What Cam's alluded to is that if you are down your projected 80-90 amps (and assuming you have a 300 amp bank) your alternator will pump 60 amps in the first hour, about 10 the next, then 5, then 2.5, then 1 etc..
To absolutely top off you'd need 4 or more hours. 
The good news is if you have a 300 amp bank you don't need to top off at 100%.
Battery recharging is more about percentages that ah, recharging is faster the lower the percentage. If on the second day you motor 3 hours to get back to 90%, on day three you'll motor maybe 3 hours and 10 minutes to get right back there again.


----------



## hellosailor (Apr 11, 2006)

If you have an internal regulator in your alternator--that's no good for boats, they are designed to "not overcharge". An external regulator is designed to "charge quickly and fully". They are different pieces of equipment, the internal one is cheap, the external one costs more and does more.

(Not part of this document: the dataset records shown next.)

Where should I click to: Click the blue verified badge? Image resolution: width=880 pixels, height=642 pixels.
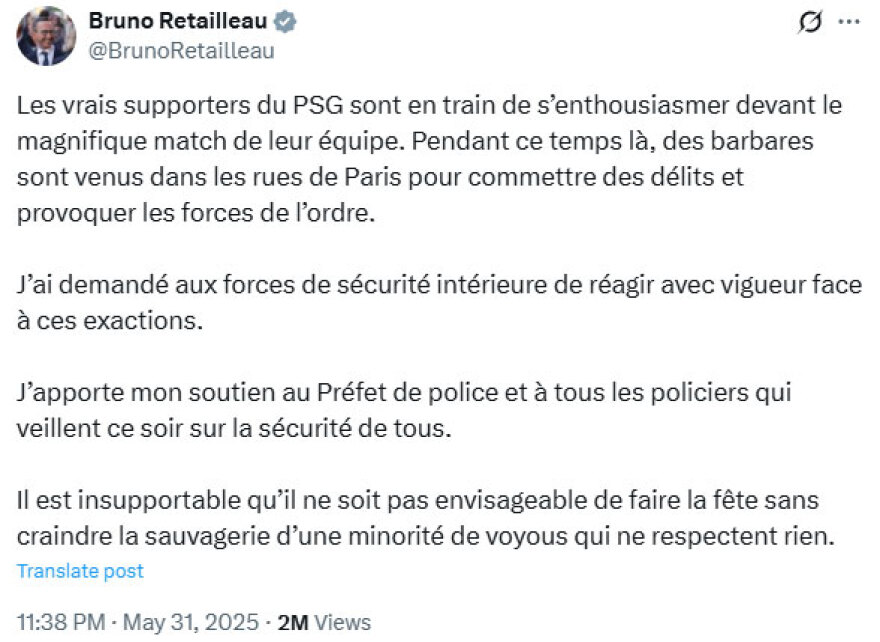click(x=284, y=22)
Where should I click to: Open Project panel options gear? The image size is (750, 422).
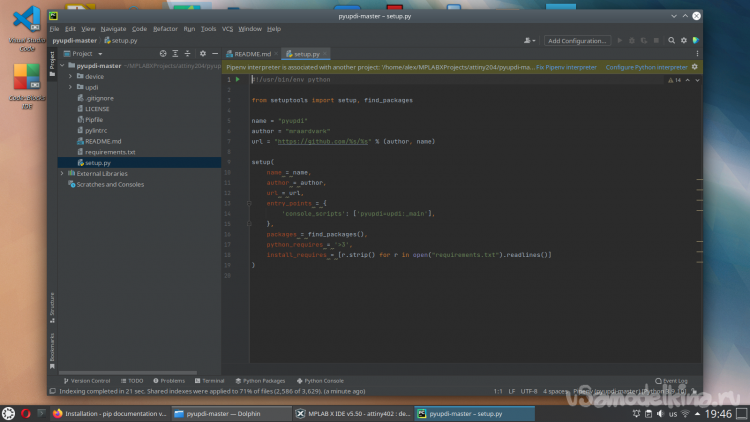click(x=203, y=53)
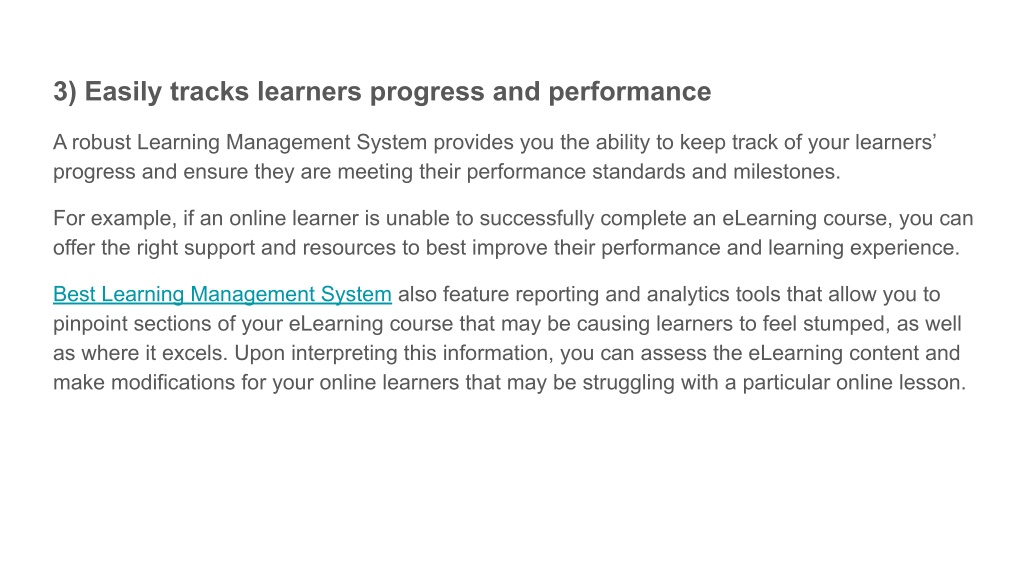1024x576 pixels.
Task: Click the paragraph starting 'A robust Learning'
Action: pyautogui.click(x=495, y=157)
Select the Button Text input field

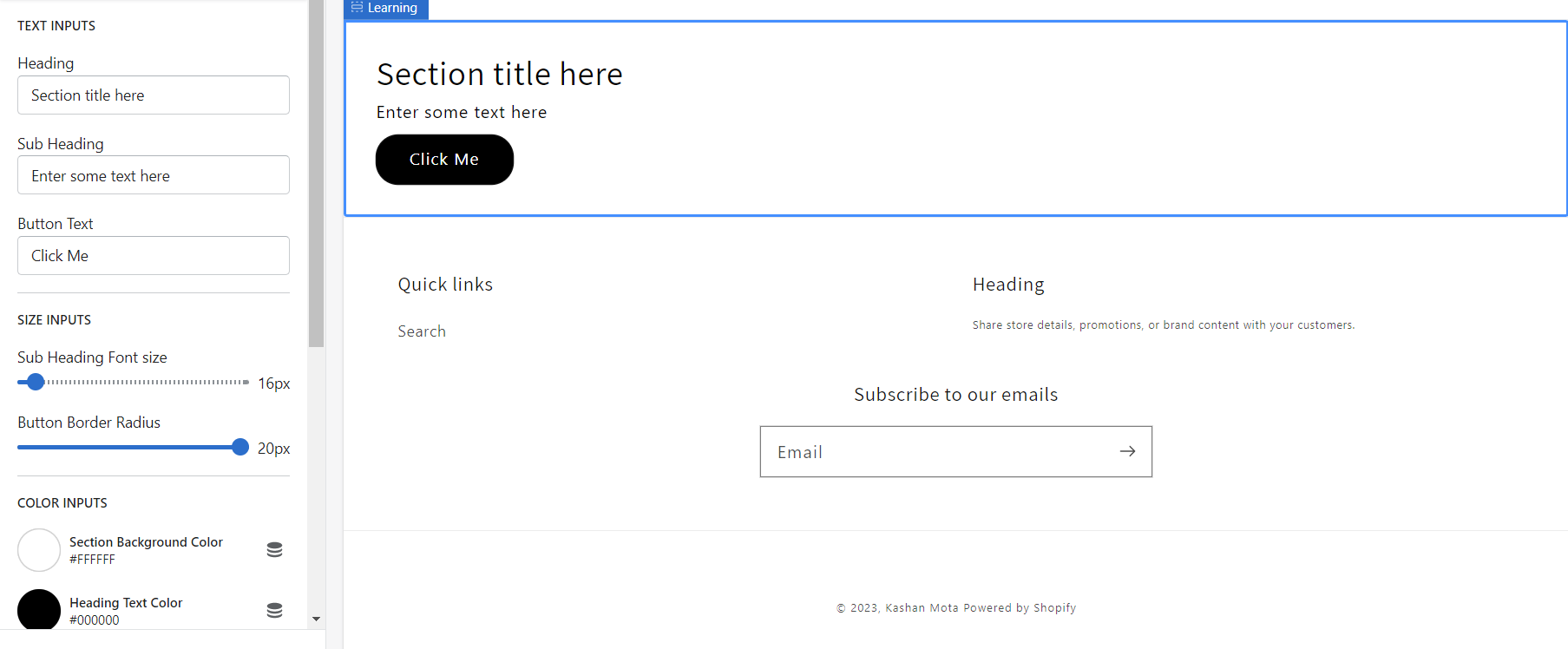click(153, 255)
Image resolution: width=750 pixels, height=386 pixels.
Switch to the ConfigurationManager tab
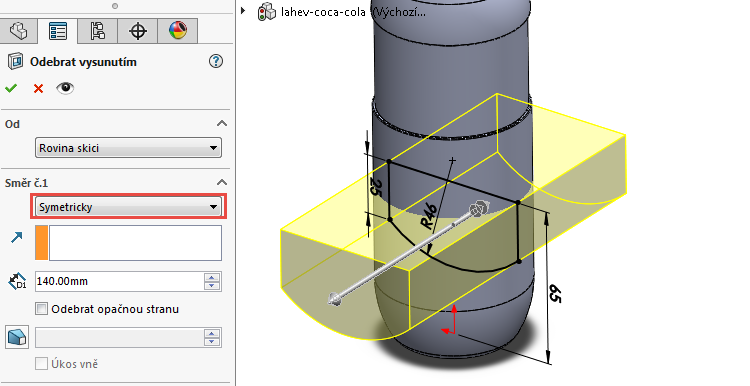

To amplify what Cam is talking about: Alternators aren't always matched to engines, either. Let's say that your engine idles at 500rpm but you cruise at 2500 rpm with a "battle speed" of 3800rpm. There's a pulley on the engine that you aren't going to change, because it costs a lot. There's another pulley on the alternator. The size ratio between the two of these, determines how fast the alternator will turn at any given engine speed.

So, if the engine pulley is 15" diameter, and the alternator pulley is 5" in diameter, the alternator turns (15/5) 3x faster than the engine does. At engine idle speed of 500 rpm, the alternator turns 1500 rpm. At that speed most alternators put out next to nothing. At 2500 engine rpm, the alternator is turning at 7500rpm, typically a good spot for nearly full output. But, ooops, at 3800 engine rpm the alternator would be running at 11,400rpm which would burn out most alternators after a short while.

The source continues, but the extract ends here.